Supplied material below:

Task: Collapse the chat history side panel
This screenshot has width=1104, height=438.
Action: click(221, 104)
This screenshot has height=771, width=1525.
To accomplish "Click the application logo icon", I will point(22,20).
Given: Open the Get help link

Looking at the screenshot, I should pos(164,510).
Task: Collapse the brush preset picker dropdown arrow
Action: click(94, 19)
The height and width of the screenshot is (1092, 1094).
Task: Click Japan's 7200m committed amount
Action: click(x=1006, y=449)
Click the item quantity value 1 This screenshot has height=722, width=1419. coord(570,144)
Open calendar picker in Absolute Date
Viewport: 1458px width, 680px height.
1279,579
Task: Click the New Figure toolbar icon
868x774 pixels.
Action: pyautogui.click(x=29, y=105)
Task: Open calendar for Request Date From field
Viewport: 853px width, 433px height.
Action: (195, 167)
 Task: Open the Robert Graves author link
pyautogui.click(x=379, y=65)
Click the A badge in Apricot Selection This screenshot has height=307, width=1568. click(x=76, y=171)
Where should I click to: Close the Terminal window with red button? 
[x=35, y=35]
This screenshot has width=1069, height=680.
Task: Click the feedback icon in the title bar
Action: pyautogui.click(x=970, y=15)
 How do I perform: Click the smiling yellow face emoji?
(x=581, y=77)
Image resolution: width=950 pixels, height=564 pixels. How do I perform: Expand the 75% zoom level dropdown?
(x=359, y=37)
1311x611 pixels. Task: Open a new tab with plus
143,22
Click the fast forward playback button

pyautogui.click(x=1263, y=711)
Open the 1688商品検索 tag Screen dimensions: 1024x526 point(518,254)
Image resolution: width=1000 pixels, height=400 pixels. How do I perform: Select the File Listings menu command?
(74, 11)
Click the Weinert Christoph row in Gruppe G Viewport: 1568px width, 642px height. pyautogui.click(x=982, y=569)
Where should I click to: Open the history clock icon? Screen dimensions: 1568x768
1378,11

End of Supplied material.

Return the full listing. Keep each line exactly as it stands.

# Result of the exercise
Task: Collapse the chat history side panel
This screenshot has width=1104, height=438.
Action: click(221, 104)
This screenshot has height=771, width=1525.
To accomplish "Click the application logo icon", I will point(22,20).
Given: Open the Get help link

Looking at the screenshot, I should pos(164,510).
Task: Collapse the brush preset picker dropdown arrow
Action: click(94, 19)
The height and width of the screenshot is (1092, 1094).
Task: Click Japan's 7200m committed amount
Action: click(x=1006, y=449)
Click the item quantity value 1 This screenshot has height=722, width=1419. coord(570,144)
Open calendar picker in Absolute Date
Viewport: 1458px width, 680px height.
1279,579
Task: Click the New Figure toolbar icon
868x774 pixels.
Action: pyautogui.click(x=29, y=105)
Task: Open calendar for Request Date From field
Viewport: 853px width, 433px height.
Action: (195, 167)
 Task: Open the Robert Graves author link
pyautogui.click(x=379, y=65)
Click the A badge in Apricot Selection This screenshot has height=307, width=1568. click(x=76, y=171)
Where should I click to: Close the Terminal window with red button? 
[x=35, y=35]
This screenshot has width=1069, height=680.
Task: Click the feedback icon in the title bar
Action: pyautogui.click(x=970, y=15)
 How do I perform: Click the smiling yellow face emoji?
(x=581, y=77)
Image resolution: width=950 pixels, height=564 pixels. How do I perform: Expand the 75% zoom level dropdown?
(x=359, y=37)
1311x611 pixels. Task: Open a new tab with plus
143,22
Click the fast forward playback button

pyautogui.click(x=1263, y=711)
Open the 1688商品検索 tag Screen dimensions: 1024x526 point(518,254)
Image resolution: width=1000 pixels, height=400 pixels. How do I perform: Select the File Listings menu command?
(74, 11)
Click the Weinert Christoph row in Gruppe G Viewport: 1568px width, 642px height. pyautogui.click(x=982, y=569)
Where should I click to: Open the history clock icon? Screen dimensions: 1568x768
1378,11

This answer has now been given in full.